Tim O’Reilly wrote this[1] last week that Open Source Licenses are Obsolete. He points out that the excitement (or at least the newness) today is largely about web services. (Note the term “services”, not “software”.)
To these “services”, a license that deals almost exclusively with installed software doesn’t mean much. The software distributed under these various open-source licenses isn’t obsolete (in fact, I work on some fulltime), but rather these installation-based licenses aren’t sufficient or appropriate when “software as services” are concerned.
Granting somebody the rights to modify the source code behind the Yahoo! Term Extractor web service doesn’t make any sense. Instead, we need a way to license the service: How much capacity is provided? How much uptime is granted? What types of uses are legit? Etc.

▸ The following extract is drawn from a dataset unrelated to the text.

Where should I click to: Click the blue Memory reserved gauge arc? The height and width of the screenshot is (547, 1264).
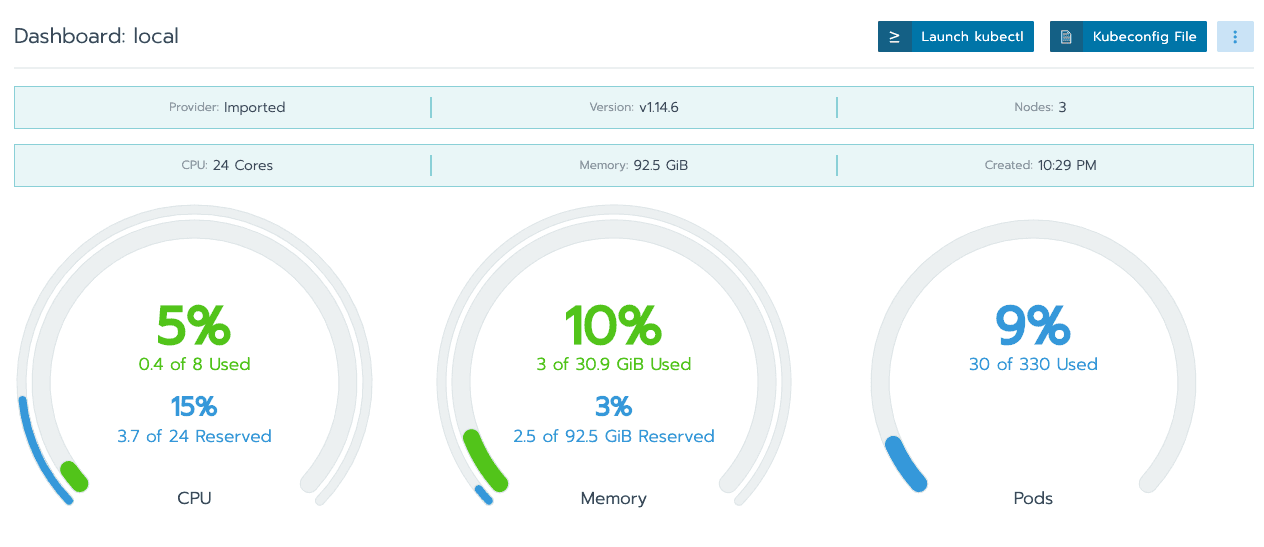tap(484, 494)
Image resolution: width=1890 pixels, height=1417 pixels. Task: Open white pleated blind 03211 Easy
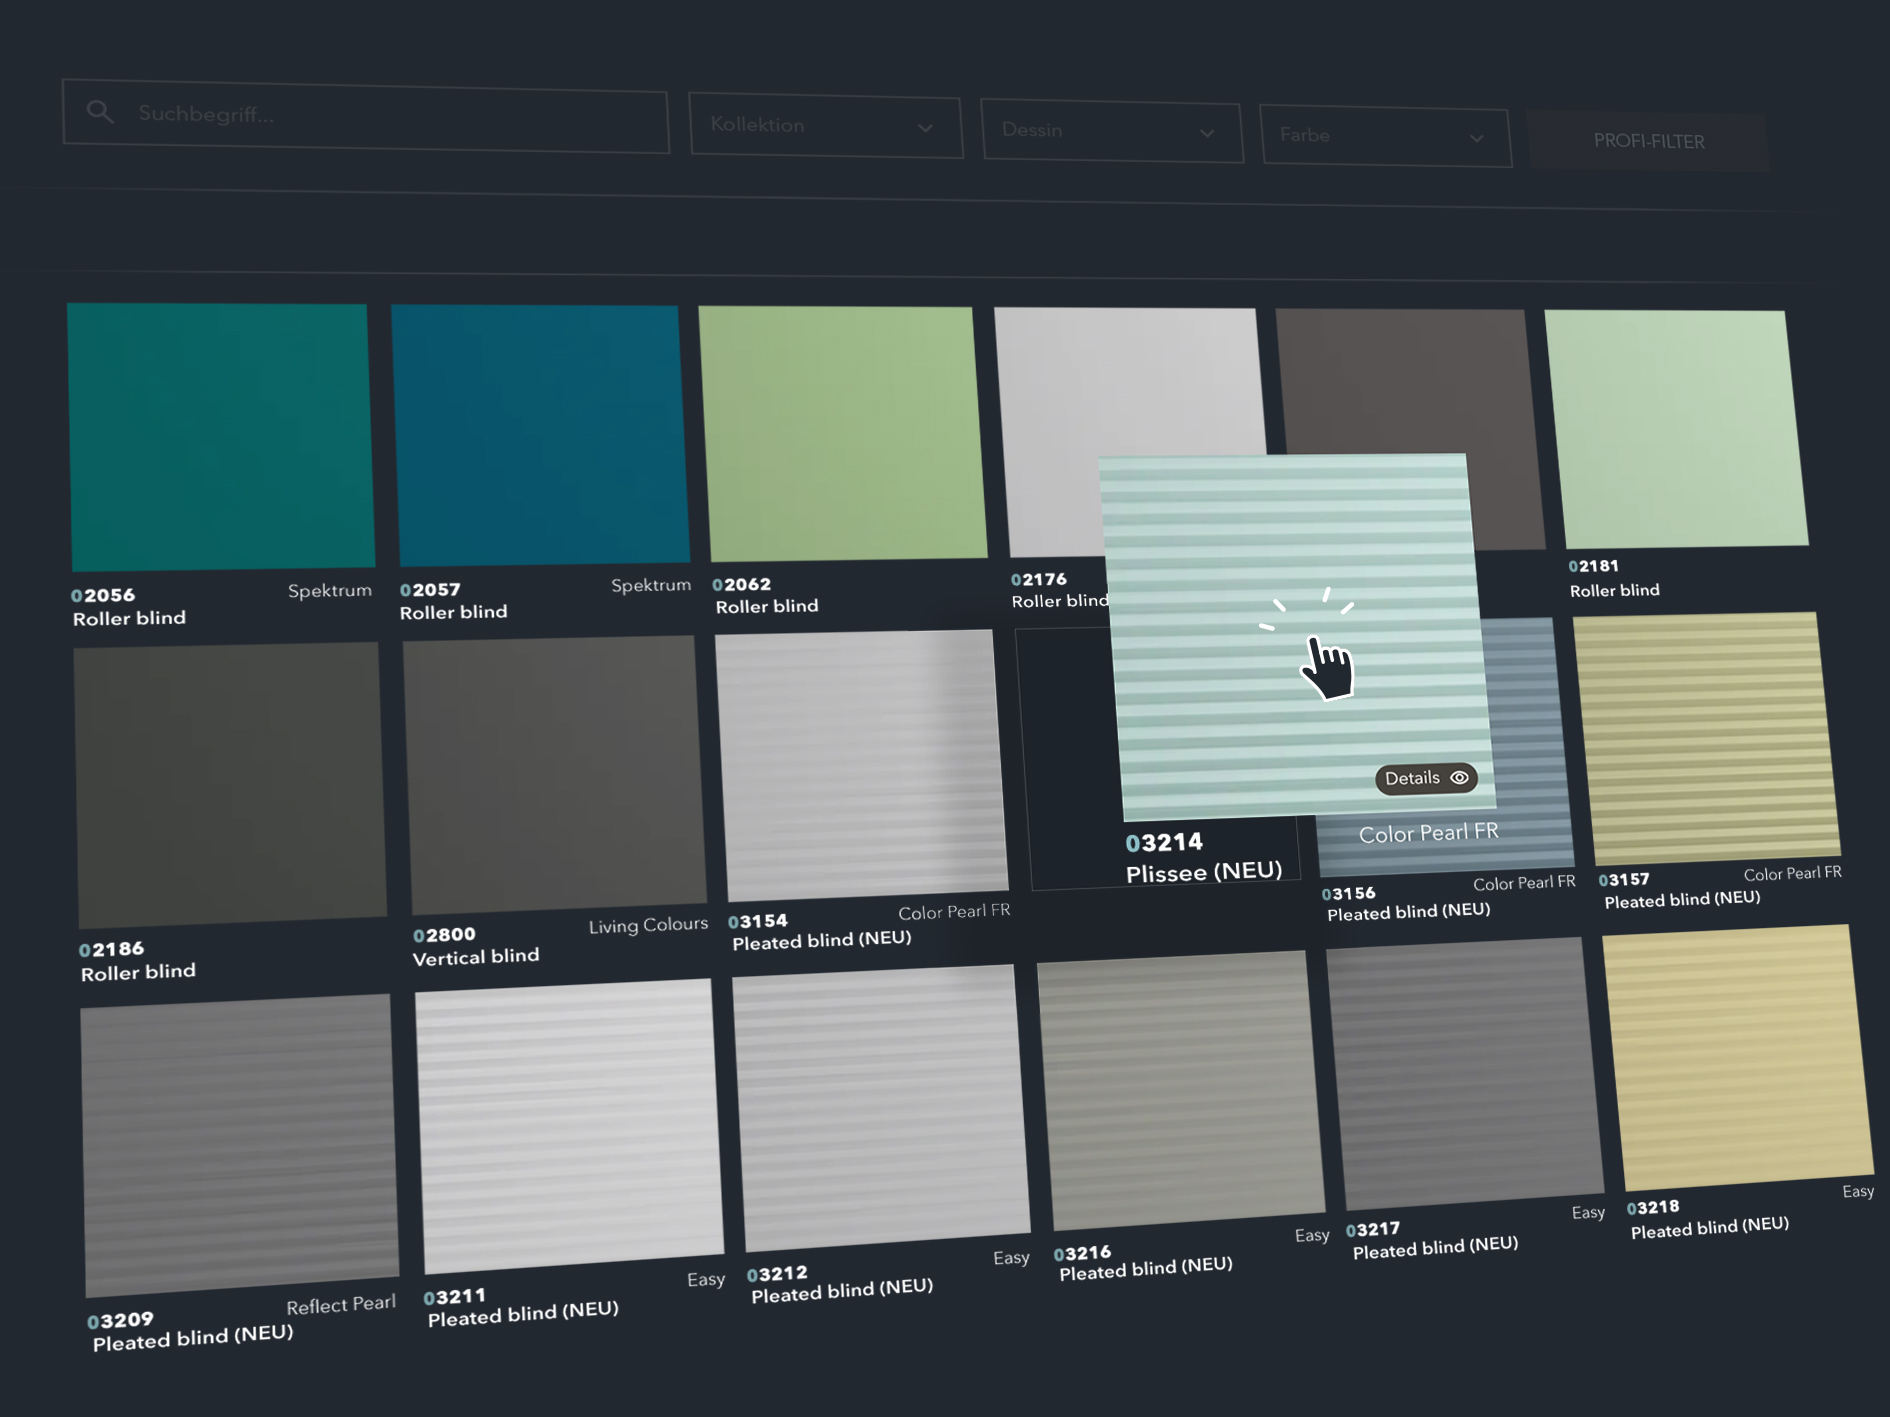[x=567, y=1123]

This question that he’s raising makes good sense to me. I’ve got friends at agencies and startups that I encourage to use our extensive web service offerings. They want to (and do), but they have legitimate and real questions that a discussion like the one Tim’s provoking could begin to answer.
[1] I gotta get better about not losing things in the draft folder.

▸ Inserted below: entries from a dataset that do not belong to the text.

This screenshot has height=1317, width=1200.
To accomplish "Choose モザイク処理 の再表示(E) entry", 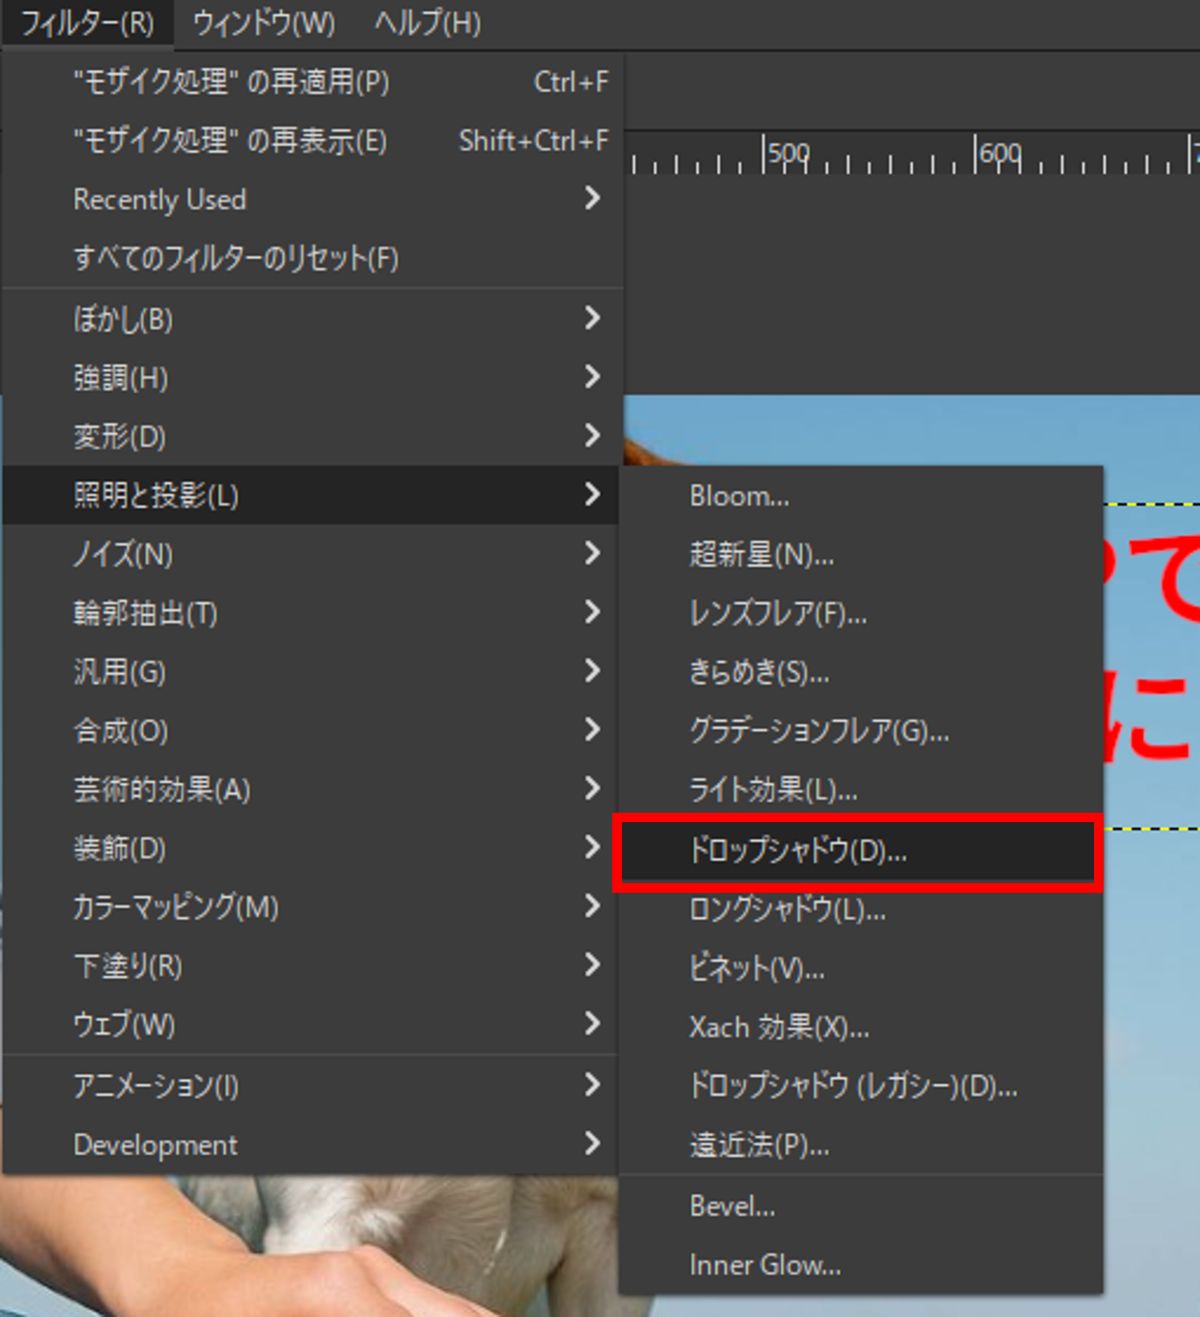I will pyautogui.click(x=229, y=141).
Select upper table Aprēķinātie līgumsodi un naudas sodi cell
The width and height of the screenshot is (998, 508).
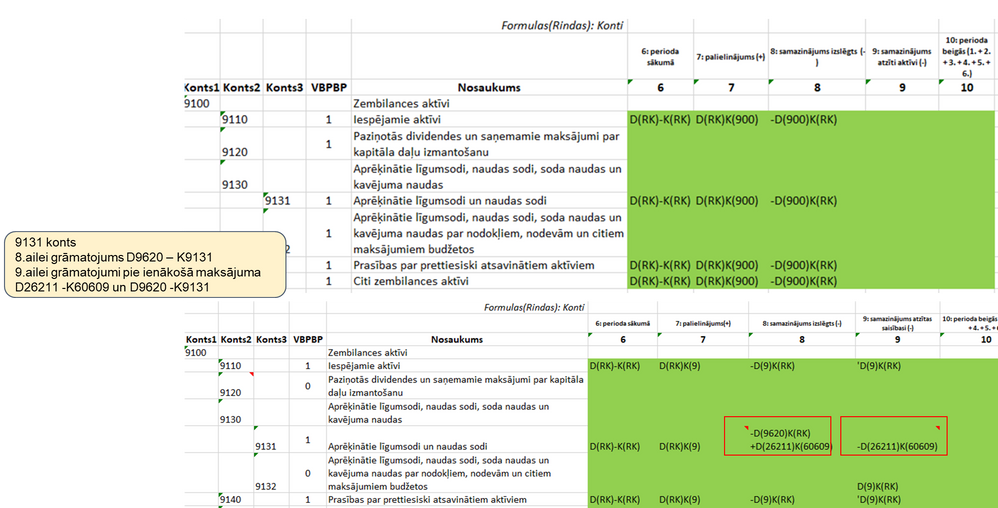coord(489,201)
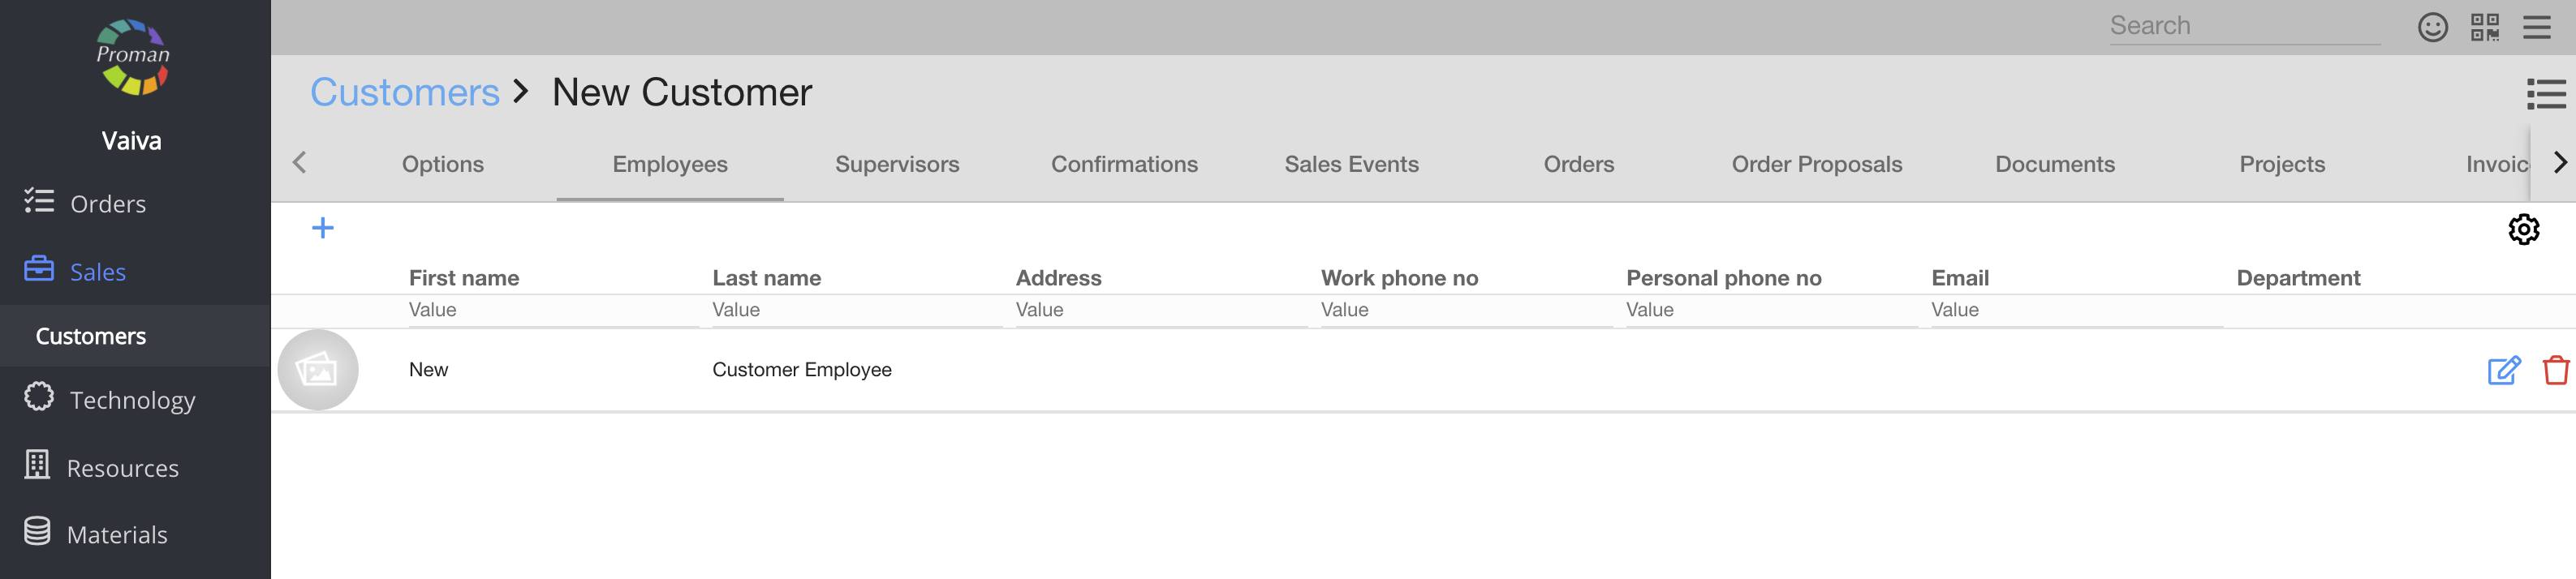
Task: Open the hamburger menu in top bar
Action: (x=2536, y=27)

Joshua Groboski August 18th, 2006 - 11:07 am
Recently this issue came up for a client of mine. We’re using the gmaps api to which Google has recently made some significant changes. When choosing an api, as a developer, I need to know about the stability and availability of the service. I’d love to integrate more of the wonderful services from both Google and Yahoo!, but unless change management occurs with the user (developer) in mind and in the loop, I can’t depend on these services to work months after my product is released, or be there at all for that matter.
Kent Brewster August 24th, 2006 - 9:21 am
Busted Link Patrol checking in: both links pointing back to Yahoo! products are hosed, Nate. Sorry.